Table 1 Average correlation factors of pixel blocks in different structural regions

As shown in Table 1, when the pixel block is located in the smooth region, the value of \(Avg_{cor}\) is usually less than 0.65; when the pixel block is located in the texture region, the value of \(Avg_{cor}\) fluctuates at approximately 0.8; and when the pixel block is located in the edge region, the values of \(Avg_{cor}\) are all above 0.9. Therefore, to maintain the composition characteristic of the mural, the structural information of the inpainting image was accurately propagated. When the matching block is searched, the different structural regions of the image can be accurately distinguished according to the average correlation factor. In this paper, the change in \(Avg_{cor}\) was used to adaptively select the size of the sample block to fill the failing area. The size of the adaptive sample block was determined as follows [18]:

$$size\,(p) = \left\{ {\begin{array}{*{20}l} {11 \times 11} , & \quad {Avg_{{cor}} \le 0.65} \\ {9 \times 9} , & \quad {0.65 < Avg_{{cor}} } \\ {5 \times 5} , & \quad {Avg_{{cor}} \ge 0.9} \\ \end{array} } \right.$$

The value of \(size(p)\) was determined based on the post-repair effect as well as the time span for repair. First, three intervals were divided according to \(Avg_{cor}\). Then, repeated experiments on multiple images were performed in each interval, and the sample block size \(size(p)\) was determined when the best repair effect was achieved.

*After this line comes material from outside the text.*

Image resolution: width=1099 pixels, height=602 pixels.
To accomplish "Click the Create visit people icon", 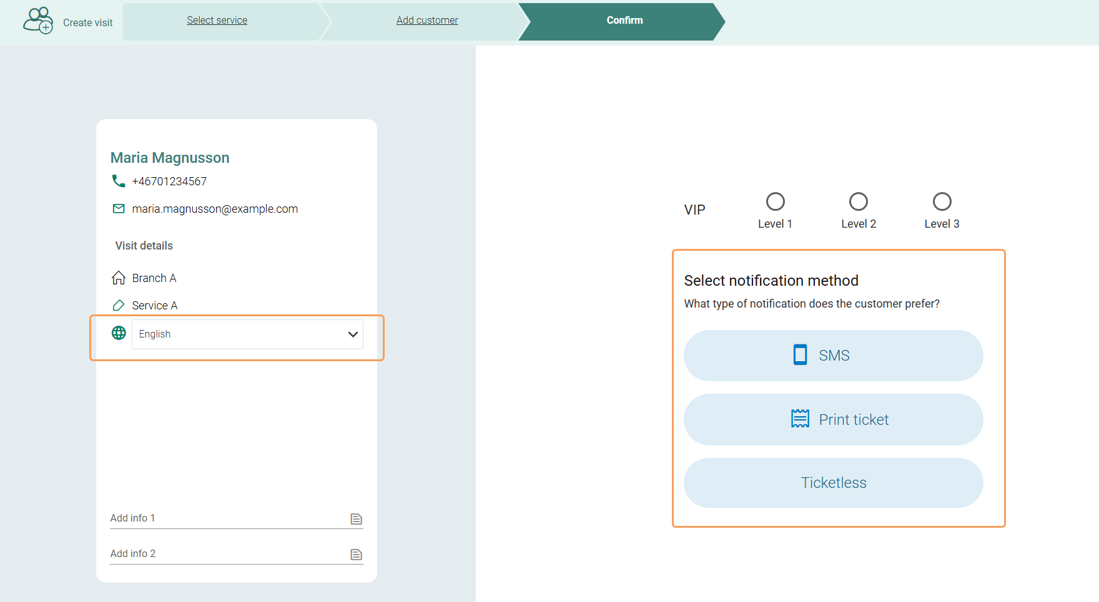I will pos(38,21).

Matching block search strategy

The traditional Criminisi algorithm uses the global search strategy when searching for the best matching block, that is, the one that is most similar to the sample block in the unbroken area of the whole image. This method can search for the best matching block, but it takes a long time. According to the composition characteristic of the mural image, the matching blocks of many failing areas are located near the sample block. Therefore, the global search has blindness, which reduces the efficiency of the algorithm. To reduce the search space of the algorithm and ensure the effect of the repair, this paper adopted a local search strategy, namely, searching for the best-matching block in the local window space. The size \(Length\) of the partial window was set as follows:

$$Length = \eta * \sqrt {size(p)} ,$$

where \(\eta\) is the step size. The local search space is centered on the pixel P with the highest priority and extends \(Length\) long distances in the upward, downward, left, and right directions, so the actual search space of the local search strategy is \(\left( {2 * Length + 1} \right)\left( {2 * Length + 1} \right)\). Compared to the global search strategy, the size of the search window is reduced from \(M \times N\) (M and N are the rows and columns of the image, respectively) to 2 (m and n are the rows and columns of the partial window, respectively). The local search shortens the search time of the matching block, thereby improving the repair efficiency of the algorithm.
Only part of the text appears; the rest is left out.